As the World Food Prize winner Hans Herren has lamented, “We already know today that most of the problems that are to be addressed via golden rice and other GMOs can be resolved in a matter of days, with the right political will.”

Finally, this excellent video shows how people in the Philippines are responding critically to golden rice.

Isn’t it about time politicians and the mainstream media started listening to voices like theirs, rather than to GMO lobbyists like Patrick Moore and their vaporware promises?

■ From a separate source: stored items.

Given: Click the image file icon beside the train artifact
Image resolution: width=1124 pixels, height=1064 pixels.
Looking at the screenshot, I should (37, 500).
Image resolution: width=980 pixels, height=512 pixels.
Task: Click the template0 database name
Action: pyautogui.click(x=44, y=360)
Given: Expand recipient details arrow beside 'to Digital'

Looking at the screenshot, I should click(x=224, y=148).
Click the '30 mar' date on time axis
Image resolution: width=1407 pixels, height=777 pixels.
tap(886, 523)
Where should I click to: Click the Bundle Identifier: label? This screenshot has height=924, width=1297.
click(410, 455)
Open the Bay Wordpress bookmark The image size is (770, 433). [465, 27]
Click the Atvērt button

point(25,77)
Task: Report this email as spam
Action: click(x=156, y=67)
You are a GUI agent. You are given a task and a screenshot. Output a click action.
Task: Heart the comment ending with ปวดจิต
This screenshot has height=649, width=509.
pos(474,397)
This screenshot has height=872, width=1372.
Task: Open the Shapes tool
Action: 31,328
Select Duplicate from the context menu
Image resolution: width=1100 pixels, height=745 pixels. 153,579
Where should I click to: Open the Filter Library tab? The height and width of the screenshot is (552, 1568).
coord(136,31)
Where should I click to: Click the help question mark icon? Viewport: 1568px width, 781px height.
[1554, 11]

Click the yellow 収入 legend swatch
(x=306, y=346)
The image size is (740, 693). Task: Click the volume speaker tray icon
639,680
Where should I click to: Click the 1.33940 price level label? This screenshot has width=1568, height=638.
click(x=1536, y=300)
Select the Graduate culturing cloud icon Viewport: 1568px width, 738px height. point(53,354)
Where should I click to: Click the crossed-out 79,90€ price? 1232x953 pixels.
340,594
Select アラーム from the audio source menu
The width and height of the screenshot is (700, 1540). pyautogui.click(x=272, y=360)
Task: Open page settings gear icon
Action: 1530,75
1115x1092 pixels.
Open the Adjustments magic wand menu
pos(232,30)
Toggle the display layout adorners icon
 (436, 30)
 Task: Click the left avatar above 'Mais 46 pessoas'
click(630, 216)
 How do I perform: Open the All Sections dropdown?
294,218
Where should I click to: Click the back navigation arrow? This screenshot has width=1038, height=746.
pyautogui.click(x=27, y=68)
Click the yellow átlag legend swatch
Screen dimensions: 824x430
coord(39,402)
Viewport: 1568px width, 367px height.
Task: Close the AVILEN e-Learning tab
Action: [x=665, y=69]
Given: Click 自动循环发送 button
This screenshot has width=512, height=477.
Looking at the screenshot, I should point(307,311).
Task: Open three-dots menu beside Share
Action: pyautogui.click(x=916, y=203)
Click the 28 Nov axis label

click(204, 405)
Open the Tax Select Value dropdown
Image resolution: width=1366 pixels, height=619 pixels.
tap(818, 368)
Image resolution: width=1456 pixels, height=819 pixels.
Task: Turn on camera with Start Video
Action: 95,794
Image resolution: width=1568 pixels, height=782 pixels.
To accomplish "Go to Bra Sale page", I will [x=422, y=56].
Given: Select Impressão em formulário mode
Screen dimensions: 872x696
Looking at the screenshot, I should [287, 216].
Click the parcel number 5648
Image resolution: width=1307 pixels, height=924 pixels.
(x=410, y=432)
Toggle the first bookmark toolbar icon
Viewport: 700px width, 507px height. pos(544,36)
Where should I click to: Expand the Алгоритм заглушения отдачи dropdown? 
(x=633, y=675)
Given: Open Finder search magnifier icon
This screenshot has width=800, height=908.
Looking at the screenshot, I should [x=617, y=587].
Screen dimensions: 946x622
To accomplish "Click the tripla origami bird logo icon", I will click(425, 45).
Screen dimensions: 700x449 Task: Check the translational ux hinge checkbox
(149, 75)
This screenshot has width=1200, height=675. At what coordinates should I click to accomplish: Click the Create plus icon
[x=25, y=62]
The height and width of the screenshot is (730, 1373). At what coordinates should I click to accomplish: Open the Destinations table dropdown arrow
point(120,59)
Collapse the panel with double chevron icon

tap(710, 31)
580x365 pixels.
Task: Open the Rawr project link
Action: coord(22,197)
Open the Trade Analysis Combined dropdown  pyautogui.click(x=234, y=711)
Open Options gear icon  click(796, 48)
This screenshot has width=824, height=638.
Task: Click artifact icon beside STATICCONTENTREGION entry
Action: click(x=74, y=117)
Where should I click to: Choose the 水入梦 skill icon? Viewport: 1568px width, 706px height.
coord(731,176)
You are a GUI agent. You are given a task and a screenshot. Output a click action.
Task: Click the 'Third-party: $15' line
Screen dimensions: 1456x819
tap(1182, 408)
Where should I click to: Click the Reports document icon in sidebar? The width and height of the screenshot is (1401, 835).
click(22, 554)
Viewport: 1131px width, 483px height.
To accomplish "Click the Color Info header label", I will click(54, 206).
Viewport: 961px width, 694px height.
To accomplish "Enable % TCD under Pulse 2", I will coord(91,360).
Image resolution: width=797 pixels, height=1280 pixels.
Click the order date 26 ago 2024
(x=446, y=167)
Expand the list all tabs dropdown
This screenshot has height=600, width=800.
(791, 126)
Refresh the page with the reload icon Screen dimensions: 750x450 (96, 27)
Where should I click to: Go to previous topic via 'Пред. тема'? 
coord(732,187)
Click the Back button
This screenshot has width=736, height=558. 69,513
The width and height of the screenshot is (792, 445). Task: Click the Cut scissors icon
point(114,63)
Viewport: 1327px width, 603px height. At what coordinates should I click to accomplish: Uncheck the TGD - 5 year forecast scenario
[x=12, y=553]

Quotes on GMO Golden Rice: 15 years of failure

Collected by Charles Margulis (@kvetchinguru on Twitter) – edits/additions by GMWatch

Aug 2000
AstraZeneca [now Syngenta] speculates that it “could have vitamin A rice in farmers’ fields as early as 2003.”

Nov 2000
“If everything goes well, within two to three years, golden rice varieties will be made available free to farmers earning less than $10,000 a year from the crop.”

Feb 2003
“When Golden Rice finally gets a commercial release in 2007, it will come free to all those in the developing countries who earn less than $10,000 a year.”

“Before the second generation of golden rice [the first never emerged] is commercially produced, it must first be approved by the countries where it is to be planted, which could take several more years.”

“Syngenta is making the rice available for free to research centres across Asia, who will, if they are given the go-ahead by their governments, begin field trials – probably within the next five years.”

“Golden rice is likely to be permitted between years 2011 and 2012 should field tests yield positive results.”

“It was supposed to prevent blindness and death from vitamin A deficiency in millions of children. But almost a decade after its invention, golden rice is still stuck in the lab… The first field trial of golden rice in Asia started only this month. Its potential to prevent the ravages of vitamin A deficiency has yet to be tested, and even by the most optimistic projections, no farmer will plant the rice before 2011.”

“Scientists say they have seen the future of genetically modified foods… In a few months, golden rice – normal rice that has been genetically modified to provide vitamin A to counter blindness and other diseases in children in the developing world – will be given to farmers in the Philippines for planting in paddy fields. Thirty years after scientists first revealed they had created the world’s first GM crop, hopes that their potential to ease global malnutrition problems may be realised at last.”

“This article [see quote above] was amended on 13 March 2013. Originally it said that golden rice would be given to farmers in the Philippines “in a few months”. It is still undergoing a registration process and may not be released until next year at the earliest.”

“The first round of MLTs [multi-location field trials] was conducted … in 2012-13 to assess how well this version of Golden Rice would perform in different locations in the Philippines. Preliminary results were mixed… The initial results indicate that more research is needed, with greater focus on increasing yield… the developments described above will result in a delay in the timeline.”

“Golden Rice will only be made broadly available to farmers and consumers if it is: (a) successfully developed into rice varieties that retain the same yield, pest resistance, and grain quality – agronomic and eating traits acceptable to farmers and consumers – as current popular rice varieties; (b) deemed safe and approved by national regulators; and (c) shown to improve vitamin A status under community conditions.”

UNICEF (2001)
“Delivery of two high-dose vitamin A capsules a year to children under five prevents vitamin A deficiency.”